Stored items
====================

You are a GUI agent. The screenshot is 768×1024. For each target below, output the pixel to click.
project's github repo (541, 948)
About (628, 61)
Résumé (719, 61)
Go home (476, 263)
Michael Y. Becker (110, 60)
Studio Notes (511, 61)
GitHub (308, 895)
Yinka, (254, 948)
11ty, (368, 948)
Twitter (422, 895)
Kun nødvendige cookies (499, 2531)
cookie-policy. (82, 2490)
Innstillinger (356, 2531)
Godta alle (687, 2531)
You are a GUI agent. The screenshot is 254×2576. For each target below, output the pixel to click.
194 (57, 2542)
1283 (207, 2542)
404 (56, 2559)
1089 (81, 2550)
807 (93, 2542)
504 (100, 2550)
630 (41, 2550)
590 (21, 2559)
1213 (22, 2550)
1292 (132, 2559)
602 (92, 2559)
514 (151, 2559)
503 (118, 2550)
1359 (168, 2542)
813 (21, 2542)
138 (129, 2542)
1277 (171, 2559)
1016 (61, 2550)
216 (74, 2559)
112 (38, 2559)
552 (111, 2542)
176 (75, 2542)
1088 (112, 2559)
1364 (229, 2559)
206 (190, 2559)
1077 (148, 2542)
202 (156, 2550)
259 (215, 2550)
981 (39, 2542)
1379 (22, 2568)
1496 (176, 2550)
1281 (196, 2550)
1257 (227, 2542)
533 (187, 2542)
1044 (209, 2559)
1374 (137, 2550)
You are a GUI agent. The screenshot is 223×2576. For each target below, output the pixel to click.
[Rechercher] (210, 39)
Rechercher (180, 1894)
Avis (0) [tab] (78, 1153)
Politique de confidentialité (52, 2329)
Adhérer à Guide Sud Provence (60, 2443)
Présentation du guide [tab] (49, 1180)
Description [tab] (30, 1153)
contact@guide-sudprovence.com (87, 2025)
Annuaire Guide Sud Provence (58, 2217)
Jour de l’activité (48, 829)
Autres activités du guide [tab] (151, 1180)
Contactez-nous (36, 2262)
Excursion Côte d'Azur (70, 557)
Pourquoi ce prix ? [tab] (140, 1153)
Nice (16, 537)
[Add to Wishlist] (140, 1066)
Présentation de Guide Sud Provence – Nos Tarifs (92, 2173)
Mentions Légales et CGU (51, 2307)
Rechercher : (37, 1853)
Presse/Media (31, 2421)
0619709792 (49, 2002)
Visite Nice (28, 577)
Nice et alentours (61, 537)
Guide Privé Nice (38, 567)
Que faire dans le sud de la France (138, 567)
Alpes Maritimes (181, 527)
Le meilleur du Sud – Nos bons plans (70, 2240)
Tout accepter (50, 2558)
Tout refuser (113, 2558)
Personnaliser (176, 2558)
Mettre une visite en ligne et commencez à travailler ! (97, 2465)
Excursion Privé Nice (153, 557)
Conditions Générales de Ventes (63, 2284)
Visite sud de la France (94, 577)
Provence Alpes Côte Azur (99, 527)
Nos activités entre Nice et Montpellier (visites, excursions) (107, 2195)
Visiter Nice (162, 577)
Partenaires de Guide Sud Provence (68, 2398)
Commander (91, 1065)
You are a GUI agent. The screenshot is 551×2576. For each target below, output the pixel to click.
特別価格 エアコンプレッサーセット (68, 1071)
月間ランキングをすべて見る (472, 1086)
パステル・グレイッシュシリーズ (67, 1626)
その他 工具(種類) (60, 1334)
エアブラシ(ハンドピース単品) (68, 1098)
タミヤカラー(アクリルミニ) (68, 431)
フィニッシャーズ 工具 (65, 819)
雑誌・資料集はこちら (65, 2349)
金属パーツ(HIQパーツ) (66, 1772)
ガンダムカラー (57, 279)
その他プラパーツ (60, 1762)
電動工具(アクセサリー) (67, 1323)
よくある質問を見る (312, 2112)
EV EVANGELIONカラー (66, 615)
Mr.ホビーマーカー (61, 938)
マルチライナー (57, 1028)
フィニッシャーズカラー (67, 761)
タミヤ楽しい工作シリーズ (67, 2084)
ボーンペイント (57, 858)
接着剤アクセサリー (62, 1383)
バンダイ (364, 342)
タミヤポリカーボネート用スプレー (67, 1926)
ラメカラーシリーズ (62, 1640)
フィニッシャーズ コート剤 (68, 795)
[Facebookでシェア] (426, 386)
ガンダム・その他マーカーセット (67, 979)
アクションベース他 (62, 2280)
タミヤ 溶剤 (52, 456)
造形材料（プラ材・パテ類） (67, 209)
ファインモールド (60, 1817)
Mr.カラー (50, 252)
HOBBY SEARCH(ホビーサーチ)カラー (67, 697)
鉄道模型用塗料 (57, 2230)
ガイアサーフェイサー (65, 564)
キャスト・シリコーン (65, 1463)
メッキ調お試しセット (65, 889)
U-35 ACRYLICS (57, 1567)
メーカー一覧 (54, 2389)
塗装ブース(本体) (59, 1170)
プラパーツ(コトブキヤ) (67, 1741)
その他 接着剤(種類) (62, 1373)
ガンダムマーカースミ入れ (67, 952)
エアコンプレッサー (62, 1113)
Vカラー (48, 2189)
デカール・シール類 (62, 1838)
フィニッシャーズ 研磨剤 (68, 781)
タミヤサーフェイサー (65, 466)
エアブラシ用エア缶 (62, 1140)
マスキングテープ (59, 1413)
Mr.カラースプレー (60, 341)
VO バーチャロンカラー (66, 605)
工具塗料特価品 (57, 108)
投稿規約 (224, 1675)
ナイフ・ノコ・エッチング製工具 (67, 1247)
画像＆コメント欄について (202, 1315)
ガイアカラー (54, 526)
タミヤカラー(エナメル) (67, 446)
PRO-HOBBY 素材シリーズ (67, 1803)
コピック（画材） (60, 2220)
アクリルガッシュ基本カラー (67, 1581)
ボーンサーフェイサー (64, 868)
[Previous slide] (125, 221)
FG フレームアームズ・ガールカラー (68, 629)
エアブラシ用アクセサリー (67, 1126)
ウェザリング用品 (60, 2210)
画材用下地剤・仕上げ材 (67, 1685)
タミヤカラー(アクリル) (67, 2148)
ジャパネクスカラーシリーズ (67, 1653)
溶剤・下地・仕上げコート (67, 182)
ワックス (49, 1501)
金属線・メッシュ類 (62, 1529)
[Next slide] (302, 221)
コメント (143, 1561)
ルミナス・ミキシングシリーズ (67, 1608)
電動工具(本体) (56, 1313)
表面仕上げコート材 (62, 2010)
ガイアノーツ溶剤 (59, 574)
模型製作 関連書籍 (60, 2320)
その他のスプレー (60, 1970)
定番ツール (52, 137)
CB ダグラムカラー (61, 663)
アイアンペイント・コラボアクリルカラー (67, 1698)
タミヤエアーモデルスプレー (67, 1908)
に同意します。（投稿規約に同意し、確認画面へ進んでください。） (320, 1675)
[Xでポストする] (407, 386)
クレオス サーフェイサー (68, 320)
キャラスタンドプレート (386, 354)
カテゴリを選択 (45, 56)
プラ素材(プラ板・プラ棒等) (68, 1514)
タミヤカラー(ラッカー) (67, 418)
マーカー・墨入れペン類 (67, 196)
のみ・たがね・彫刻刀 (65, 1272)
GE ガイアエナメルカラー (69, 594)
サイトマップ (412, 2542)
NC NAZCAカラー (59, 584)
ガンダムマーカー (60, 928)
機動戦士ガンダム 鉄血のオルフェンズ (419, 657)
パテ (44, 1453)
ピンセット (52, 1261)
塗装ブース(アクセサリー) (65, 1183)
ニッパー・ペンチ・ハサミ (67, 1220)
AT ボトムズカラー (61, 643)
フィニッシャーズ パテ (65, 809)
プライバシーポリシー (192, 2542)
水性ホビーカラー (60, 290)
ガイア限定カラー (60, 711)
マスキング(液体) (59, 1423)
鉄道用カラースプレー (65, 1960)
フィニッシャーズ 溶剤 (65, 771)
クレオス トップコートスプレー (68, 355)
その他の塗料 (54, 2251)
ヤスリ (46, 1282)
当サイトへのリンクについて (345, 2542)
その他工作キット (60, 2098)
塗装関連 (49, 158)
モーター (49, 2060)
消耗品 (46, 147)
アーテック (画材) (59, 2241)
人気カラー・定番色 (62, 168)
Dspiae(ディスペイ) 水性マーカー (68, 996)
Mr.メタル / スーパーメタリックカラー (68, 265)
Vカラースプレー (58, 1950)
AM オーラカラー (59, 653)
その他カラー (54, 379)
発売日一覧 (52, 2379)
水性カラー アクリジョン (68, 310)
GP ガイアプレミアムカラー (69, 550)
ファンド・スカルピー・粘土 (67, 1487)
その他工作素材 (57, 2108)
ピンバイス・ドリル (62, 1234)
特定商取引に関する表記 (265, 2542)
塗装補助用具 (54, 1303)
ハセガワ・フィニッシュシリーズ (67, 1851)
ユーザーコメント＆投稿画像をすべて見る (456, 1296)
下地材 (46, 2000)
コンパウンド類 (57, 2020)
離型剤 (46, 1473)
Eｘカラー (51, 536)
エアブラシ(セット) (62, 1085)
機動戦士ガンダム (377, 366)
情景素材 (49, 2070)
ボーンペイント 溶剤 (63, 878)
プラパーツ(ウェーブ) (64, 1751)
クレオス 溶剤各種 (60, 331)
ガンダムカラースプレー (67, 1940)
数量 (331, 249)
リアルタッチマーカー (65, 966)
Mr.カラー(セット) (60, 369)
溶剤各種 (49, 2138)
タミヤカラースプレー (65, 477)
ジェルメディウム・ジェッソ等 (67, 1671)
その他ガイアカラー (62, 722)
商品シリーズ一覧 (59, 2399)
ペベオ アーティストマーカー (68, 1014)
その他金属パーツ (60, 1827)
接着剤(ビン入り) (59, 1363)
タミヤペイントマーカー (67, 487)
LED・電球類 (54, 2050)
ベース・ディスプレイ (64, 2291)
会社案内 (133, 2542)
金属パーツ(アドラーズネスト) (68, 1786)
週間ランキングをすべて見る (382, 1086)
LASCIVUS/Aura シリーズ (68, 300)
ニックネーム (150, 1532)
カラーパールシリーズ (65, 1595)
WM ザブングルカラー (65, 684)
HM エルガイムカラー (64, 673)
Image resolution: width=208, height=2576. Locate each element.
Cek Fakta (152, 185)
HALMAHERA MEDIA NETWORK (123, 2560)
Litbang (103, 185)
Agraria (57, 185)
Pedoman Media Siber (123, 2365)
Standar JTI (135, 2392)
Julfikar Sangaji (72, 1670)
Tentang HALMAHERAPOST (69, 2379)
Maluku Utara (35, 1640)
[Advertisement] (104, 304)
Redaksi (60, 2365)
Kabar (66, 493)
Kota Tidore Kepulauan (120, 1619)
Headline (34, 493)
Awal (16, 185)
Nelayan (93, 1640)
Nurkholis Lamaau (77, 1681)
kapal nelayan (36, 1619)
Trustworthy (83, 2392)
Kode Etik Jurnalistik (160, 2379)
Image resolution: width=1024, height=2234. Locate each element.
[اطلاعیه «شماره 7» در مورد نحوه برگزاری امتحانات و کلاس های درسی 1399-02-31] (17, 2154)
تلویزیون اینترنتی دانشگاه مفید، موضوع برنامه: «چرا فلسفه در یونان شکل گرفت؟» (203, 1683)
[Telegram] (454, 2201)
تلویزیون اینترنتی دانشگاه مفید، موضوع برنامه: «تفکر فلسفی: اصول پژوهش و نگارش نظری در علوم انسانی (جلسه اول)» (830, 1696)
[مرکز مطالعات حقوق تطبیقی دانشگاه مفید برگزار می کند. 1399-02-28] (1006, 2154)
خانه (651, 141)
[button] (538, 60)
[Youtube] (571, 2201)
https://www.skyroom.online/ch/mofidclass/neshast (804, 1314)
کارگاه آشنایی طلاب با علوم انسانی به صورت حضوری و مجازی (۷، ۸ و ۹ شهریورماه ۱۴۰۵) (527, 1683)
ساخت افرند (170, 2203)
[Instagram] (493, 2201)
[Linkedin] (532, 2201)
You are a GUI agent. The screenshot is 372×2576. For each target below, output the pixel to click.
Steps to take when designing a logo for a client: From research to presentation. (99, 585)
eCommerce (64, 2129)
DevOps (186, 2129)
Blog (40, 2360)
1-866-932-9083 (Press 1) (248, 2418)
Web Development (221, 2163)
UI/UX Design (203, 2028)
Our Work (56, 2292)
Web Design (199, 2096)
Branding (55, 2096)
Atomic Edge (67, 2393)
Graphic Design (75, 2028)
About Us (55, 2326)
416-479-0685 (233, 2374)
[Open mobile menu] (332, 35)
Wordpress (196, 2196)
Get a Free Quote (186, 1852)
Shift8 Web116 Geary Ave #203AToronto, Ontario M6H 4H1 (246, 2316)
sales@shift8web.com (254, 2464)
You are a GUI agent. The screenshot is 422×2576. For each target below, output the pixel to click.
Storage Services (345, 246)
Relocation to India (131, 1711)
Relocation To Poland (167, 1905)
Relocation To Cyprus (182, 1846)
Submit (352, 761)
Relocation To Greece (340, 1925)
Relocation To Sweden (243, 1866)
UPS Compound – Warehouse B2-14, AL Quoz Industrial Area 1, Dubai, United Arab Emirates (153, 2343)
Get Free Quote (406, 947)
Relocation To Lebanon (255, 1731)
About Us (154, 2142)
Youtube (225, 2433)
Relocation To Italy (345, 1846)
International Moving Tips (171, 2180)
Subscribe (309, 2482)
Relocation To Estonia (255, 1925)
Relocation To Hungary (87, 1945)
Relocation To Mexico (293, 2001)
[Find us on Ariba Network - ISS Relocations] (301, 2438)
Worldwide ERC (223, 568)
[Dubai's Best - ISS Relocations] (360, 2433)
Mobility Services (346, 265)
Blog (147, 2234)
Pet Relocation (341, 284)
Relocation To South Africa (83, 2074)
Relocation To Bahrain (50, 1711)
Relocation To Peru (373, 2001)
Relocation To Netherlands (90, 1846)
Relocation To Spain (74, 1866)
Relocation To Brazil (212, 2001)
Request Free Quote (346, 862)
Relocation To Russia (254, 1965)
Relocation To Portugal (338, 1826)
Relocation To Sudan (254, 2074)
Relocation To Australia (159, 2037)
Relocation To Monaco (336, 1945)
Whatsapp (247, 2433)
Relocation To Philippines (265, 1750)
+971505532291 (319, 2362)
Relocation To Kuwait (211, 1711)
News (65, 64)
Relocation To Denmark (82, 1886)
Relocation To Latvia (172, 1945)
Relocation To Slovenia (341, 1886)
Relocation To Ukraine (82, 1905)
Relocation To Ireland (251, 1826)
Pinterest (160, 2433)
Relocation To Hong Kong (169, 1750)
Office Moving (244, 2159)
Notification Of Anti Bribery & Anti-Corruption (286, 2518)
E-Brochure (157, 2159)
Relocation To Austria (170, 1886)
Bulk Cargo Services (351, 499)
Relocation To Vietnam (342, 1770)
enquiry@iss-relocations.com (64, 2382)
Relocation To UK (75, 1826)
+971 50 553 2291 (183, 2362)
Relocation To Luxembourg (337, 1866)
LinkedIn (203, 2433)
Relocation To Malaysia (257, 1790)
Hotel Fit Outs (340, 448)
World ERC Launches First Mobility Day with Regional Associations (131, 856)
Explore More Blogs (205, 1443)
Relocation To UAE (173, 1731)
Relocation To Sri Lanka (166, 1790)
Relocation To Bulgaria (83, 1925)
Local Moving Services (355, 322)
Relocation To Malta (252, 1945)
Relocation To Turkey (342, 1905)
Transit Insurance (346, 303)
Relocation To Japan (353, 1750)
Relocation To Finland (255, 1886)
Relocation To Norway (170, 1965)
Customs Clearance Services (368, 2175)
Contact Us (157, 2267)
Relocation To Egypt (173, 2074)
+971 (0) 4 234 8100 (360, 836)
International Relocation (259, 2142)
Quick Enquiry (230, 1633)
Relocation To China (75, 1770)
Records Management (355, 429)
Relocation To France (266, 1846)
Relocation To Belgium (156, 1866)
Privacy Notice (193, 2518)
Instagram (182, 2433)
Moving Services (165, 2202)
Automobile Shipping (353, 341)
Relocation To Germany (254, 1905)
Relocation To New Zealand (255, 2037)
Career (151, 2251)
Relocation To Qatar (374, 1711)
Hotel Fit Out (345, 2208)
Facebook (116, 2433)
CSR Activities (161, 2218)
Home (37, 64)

====================

#### What you should do
Please give again the lines above between the line holding "1213 (22, 2550)" and the line holding "1364 (229, 2559)", inclusive, exactly as they are and with nothing added.

#### Problem solution
1213 (22, 2550)
1292 (132, 2559)
602 (92, 2559)
514 (151, 2559)
503 (118, 2550)
1359 (168, 2542)
813 (21, 2542)
138 (129, 2542)
1277 (171, 2559)
1016 (61, 2550)
216 (74, 2559)
112 (38, 2559)
552 (111, 2542)
176 (75, 2542)
1088 (112, 2559)
1364 (229, 2559)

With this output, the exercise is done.